▸ **Exercise instructions**: Give every line of the records below as a Markdown table with the columns "Row" and "Line," numbering the rows in order and omitting blank lines.

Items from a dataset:
◆ ◆ ◆ ◆
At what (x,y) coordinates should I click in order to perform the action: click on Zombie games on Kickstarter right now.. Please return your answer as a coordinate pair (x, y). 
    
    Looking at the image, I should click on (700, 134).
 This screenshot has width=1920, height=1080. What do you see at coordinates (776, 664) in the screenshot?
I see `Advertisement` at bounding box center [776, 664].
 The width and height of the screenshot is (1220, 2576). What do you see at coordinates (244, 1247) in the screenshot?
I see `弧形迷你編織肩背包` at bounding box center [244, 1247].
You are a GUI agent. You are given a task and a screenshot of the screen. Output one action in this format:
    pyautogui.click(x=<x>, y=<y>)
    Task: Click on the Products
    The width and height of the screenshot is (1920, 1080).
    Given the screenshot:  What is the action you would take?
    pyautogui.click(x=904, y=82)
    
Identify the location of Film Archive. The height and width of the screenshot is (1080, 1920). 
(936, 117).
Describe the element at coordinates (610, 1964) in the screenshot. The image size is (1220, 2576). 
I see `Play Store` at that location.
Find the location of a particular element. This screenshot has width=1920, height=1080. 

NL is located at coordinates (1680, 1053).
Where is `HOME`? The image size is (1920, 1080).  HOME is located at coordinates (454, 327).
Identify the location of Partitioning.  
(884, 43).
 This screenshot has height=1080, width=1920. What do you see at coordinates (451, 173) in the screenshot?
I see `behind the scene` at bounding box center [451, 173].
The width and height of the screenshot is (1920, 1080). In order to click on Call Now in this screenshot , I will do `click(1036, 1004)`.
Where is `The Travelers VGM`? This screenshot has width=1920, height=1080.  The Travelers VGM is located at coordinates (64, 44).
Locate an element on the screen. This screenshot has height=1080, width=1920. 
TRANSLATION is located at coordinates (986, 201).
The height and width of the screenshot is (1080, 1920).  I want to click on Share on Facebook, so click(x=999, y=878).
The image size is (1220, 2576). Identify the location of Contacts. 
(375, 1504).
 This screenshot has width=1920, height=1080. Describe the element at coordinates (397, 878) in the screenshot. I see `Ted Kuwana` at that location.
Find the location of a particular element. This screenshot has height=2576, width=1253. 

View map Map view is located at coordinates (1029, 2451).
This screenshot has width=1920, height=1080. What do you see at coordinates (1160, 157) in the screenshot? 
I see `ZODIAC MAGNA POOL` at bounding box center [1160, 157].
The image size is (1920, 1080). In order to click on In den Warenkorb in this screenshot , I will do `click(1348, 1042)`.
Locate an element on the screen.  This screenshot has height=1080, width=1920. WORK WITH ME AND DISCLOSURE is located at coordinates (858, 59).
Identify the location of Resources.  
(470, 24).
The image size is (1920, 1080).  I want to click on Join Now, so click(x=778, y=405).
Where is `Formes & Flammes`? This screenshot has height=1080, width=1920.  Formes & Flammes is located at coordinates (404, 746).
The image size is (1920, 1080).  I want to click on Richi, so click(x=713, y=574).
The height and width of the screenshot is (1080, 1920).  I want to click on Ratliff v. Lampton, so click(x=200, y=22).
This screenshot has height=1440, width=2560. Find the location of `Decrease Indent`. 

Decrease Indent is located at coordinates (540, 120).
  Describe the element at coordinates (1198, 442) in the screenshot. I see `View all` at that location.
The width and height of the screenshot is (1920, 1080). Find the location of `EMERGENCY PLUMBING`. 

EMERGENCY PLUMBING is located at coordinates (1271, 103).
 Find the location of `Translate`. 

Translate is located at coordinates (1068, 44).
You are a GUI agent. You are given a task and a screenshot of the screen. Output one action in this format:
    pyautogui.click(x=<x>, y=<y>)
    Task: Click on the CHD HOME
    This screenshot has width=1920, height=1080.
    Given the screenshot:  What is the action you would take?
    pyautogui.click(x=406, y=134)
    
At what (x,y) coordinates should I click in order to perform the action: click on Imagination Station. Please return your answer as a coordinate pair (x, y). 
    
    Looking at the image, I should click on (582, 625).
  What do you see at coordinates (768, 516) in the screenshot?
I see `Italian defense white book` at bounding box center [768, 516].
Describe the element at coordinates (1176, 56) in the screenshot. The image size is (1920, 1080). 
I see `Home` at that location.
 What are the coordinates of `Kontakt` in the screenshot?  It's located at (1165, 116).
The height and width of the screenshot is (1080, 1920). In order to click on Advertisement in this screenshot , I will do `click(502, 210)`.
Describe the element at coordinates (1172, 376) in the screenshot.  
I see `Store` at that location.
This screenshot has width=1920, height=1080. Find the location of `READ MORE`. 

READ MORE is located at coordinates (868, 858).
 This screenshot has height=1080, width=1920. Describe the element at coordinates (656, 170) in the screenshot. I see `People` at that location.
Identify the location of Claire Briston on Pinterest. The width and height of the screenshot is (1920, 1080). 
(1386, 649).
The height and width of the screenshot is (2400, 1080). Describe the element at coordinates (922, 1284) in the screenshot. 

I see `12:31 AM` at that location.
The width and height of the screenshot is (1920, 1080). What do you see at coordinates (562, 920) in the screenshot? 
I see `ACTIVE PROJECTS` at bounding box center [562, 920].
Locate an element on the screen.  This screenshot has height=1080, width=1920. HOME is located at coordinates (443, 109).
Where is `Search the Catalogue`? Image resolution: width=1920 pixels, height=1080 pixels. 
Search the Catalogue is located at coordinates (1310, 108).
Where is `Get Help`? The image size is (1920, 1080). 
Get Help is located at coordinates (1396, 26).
◆ ◆ ◆ ◆
▸ **Reply to the task**:
| Row | Line |
|---|---|
| 1 | At what (x,y) coordinates should I click in order to perform the action: click on Zombie games on Kickstarter right now.. Please return your answer as a coordinate pair (x, y).  |
| 2 |     Looking at the image, I should click on (700, 134). |
| 3 |  This screenshot has width=1920, height=1080. What do you see at coordinates (776, 664) in the screenshot? |
| 4 | I see `Advertisement` at bounding box center [776, 664]. |
| 5 |  The width and height of the screenshot is (1220, 2576). What do you see at coordinates (244, 1247) in the screenshot? |
| 6 | I see `弧形迷你編織肩背包` at bounding box center [244, 1247]. |
| 7 | You are a GUI agent. You are given a task and a screenshot of the screen. Output one action in this format: |
| 8 |     pyautogui.click(x=<x>, y=<y>) |
| 9 |     Task: Click on the Products |
| 10 |     The width and height of the screenshot is (1920, 1080). |
| 11 |     Given the screenshot:  What is the action you would take? |
| 12 |     pyautogui.click(x=904, y=82) |
| 13 | Identify the location of Film Archive. The height and width of the screenshot is (1080, 1920).  |
| 14 | (936, 117). |
| 15 | Describe the element at coordinates (610, 1964) in the screenshot. The image size is (1220, 2576).  |
| 16 | I see `Play Store` at that location. |
| 17 | Find the location of a particular element. This screenshot has width=1920, height=1080.  |
| 18 | NL is located at coordinates (1680, 1053). |
| 19 | Where is `HOME`? The image size is (1920, 1080).  HOME is located at coordinates (454, 327). |
| 20 | Identify the location of Partitioning.   |
| 21 | (884, 43). |
| 22 |  This screenshot has height=1080, width=1920. What do you see at coordinates (451, 173) in the screenshot? |
| 23 | I see `behind the scene` at bounding box center [451, 173]. |
| 24 | The width and height of the screenshot is (1920, 1080). In order to click on Call Now in this screenshot , I will do `click(1036, 1004)`. |
| 25 | Where is `The Travelers VGM`? This screenshot has width=1920, height=1080.  The Travelers VGM is located at coordinates (64, 44). |
| 26 | Locate an element on the screen. This screenshot has height=1080, width=1920.  |
| 27 | TRANSLATION is located at coordinates (986, 201). |
| 28 | The height and width of the screenshot is (1080, 1920).  I want to click on Share on Facebook, so click(x=999, y=878). |
| 29 | The image size is (1220, 2576). Identify the location of Contacts.  |
| 30 | (375, 1504). |
| 31 |  This screenshot has width=1920, height=1080. Describe the element at coordinates (397, 878) in the screenshot. I see `Ted Kuwana` at that location. |
| 32 | Find the location of a particular element. This screenshot has height=2576, width=1253.  |
| 33 | View map Map view is located at coordinates (1029, 2451). |
| 34 | This screenshot has width=1920, height=1080. What do you see at coordinates (1160, 157) in the screenshot?  |
| 35 | I see `ZODIAC MAGNA POOL` at bounding box center [1160, 157]. |
| 36 | The image size is (1920, 1080). In order to click on In den Warenkorb in this screenshot , I will do `click(1348, 1042)`. |
| 37 | Locate an element on the screen.  This screenshot has height=1080, width=1920. WORK WITH ME AND DISCLOSURE is located at coordinates (858, 59). |
| 38 | Identify the location of Resources.   |
| 39 | (470, 24). |
| 40 | The image size is (1920, 1080).  I want to click on Join Now, so click(x=778, y=405). |
| 41 | Where is `Formes & Flammes`? This screenshot has height=1080, width=1920.  Formes & Flammes is located at coordinates (404, 746). |
| 42 | The image size is (1920, 1080).  I want to click on Richi, so click(x=713, y=574). |
| 43 | The height and width of the screenshot is (1080, 1920).  I want to click on Ratliff v. Lampton, so click(x=200, y=22). |
| 44 | This screenshot has height=1440, width=2560. Find the location of `Decrease Indent`.  |
| 45 | Decrease Indent is located at coordinates (540, 120). |
| 46 |   Describe the element at coordinates (1198, 442) in the screenshot. I see `View all` at that location. |
| 47 | The width and height of the screenshot is (1920, 1080). Find the location of `EMERGENCY PLUMBING`.  |
| 48 | EMERGENCY PLUMBING is located at coordinates (1271, 103). |
| 49 |  Find the location of `Translate`.  |
| 50 | Translate is located at coordinates (1068, 44). |
| 51 | You are a GUI agent. You are given a task and a screenshot of the screen. Output one action in this format: |
| 52 |     pyautogui.click(x=<x>, y=<y>) |
| 53 |     Task: Click on the CHD HOME |
| 54 |     This screenshot has width=1920, height=1080. |
| 55 |     Given the screenshot:  What is the action you would take? |
| 56 |     pyautogui.click(x=406, y=134) |
| 57 | At what (x,y) coordinates should I click in order to perform the action: click on Imagination Station. Please return your answer as a coordinate pair (x, y).  |
| 58 |     Looking at the image, I should click on (582, 625). |
| 59 |   What do you see at coordinates (768, 516) in the screenshot? |
| 60 | I see `Italian defense white book` at bounding box center [768, 516]. |
| 61 | Describe the element at coordinates (1176, 56) in the screenshot. The image size is (1920, 1080).  |
| 62 | I see `Home` at that location. |
| 63 |  What are the coordinates of `Kontakt` in the screenshot?  It's located at (1165, 116). |
| 64 | The height and width of the screenshot is (1080, 1920). In order to click on Advertisement in this screenshot , I will do `click(502, 210)`. |
| 65 | Describe the element at coordinates (1172, 376) in the screenshot.   |
| 66 | I see `Store` at that location. |
| 67 | This screenshot has width=1920, height=1080. Find the location of `READ MORE`.  |
| 68 | READ MORE is located at coordinates (868, 858). |
| 69 |  This screenshot has height=1080, width=1920. Describe the element at coordinates (656, 170) in the screenshot. I see `People` at that location. |
| 70 | Identify the location of Claire Briston on Pinterest. The width and height of the screenshot is (1920, 1080).  |
| 71 | (1386, 649). |
| 72 | The height and width of the screenshot is (2400, 1080). Describe the element at coordinates (922, 1284) in the screenshot.  |
| 73 | I see `12:31 AM` at that location. |
| 74 | The width and height of the screenshot is (1920, 1080). What do you see at coordinates (562, 920) in the screenshot?  |
| 75 | I see `ACTIVE PROJECTS` at bounding box center [562, 920]. |
| 76 | Locate an element on the screen.  This screenshot has height=1080, width=1920. HOME is located at coordinates (443, 109). |
| 77 | Where is `Search the Catalogue`? Image resolution: width=1920 pixels, height=1080 pixels.  |
| 78 | Search the Catalogue is located at coordinates (1310, 108). |
| 79 | Where is `Get Help`? The image size is (1920, 1080).  |
| 80 | Get Help is located at coordinates (1396, 26). |